▶ _The task_:
Locate every line in the material below that has the word "table". Copy each of those lines.

▶ _Exercise data_:
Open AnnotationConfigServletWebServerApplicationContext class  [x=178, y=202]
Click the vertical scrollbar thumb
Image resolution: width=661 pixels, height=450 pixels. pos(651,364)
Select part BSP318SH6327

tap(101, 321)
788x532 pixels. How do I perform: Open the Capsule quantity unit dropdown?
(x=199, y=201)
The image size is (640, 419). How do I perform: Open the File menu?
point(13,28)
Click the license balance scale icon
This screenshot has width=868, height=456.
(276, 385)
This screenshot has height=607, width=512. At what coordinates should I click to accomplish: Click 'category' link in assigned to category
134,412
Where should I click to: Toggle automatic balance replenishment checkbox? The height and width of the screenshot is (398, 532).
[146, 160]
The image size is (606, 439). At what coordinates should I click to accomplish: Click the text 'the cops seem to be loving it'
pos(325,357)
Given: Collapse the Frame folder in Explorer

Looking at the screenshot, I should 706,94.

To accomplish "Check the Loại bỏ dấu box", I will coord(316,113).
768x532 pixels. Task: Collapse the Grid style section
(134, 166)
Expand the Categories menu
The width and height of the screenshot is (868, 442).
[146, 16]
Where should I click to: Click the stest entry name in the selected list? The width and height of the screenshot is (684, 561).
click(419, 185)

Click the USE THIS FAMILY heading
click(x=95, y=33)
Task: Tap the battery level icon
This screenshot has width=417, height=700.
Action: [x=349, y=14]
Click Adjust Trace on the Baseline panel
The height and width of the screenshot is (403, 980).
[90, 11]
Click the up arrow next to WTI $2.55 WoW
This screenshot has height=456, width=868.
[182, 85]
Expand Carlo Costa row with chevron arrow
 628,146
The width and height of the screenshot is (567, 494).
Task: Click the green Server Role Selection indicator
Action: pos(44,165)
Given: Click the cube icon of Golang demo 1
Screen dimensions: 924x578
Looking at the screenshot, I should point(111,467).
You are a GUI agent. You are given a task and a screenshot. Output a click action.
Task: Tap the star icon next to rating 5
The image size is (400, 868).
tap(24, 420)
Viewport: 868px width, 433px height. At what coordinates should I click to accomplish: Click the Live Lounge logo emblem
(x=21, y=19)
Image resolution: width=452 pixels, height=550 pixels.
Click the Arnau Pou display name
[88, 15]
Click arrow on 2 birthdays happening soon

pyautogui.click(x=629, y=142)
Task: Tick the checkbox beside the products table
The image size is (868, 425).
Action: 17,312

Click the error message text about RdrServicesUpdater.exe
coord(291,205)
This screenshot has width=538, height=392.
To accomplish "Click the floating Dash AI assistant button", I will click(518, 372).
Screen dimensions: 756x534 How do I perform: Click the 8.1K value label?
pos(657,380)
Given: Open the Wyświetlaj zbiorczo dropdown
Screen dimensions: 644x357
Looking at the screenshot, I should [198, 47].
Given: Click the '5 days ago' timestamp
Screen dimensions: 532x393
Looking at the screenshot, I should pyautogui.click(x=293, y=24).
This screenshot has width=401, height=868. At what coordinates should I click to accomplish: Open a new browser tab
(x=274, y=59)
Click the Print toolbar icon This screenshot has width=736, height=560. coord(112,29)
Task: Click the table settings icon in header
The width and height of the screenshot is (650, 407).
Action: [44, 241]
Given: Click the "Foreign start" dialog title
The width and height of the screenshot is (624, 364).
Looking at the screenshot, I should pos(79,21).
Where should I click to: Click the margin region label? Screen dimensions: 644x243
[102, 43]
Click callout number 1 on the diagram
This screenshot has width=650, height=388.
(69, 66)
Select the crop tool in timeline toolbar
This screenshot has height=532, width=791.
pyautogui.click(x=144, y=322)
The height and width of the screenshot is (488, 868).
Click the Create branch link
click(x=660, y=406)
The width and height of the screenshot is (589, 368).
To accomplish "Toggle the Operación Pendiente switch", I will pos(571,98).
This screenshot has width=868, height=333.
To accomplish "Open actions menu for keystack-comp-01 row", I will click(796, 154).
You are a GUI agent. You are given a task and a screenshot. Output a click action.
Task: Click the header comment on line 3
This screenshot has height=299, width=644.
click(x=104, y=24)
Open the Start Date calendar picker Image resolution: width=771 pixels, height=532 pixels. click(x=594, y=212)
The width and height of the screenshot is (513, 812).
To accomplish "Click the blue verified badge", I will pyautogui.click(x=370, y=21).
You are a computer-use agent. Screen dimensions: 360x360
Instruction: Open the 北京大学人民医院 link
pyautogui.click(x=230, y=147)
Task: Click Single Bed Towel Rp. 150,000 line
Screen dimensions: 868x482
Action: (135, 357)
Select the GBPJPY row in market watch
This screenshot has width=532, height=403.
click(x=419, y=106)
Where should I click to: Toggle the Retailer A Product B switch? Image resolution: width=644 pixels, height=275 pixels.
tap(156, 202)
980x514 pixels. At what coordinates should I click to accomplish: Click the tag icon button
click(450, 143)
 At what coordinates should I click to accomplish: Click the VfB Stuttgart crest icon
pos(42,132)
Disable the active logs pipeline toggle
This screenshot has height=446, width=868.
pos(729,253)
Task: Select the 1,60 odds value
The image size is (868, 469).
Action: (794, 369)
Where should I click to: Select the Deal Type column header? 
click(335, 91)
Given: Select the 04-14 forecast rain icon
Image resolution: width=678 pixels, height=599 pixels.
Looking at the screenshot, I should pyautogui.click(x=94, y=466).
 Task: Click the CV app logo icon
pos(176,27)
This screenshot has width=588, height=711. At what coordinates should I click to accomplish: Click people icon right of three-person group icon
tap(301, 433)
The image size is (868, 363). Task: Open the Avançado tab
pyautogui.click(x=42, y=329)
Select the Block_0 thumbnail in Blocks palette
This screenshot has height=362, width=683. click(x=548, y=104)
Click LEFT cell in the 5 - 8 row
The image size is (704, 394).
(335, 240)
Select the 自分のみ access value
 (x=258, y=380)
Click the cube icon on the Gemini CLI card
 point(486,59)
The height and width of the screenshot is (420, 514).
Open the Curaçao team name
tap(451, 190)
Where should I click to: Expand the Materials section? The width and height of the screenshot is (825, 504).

▶ _Your response_:
Task: Tick the checkbox beside the products table
Task: Click the table settings icon in header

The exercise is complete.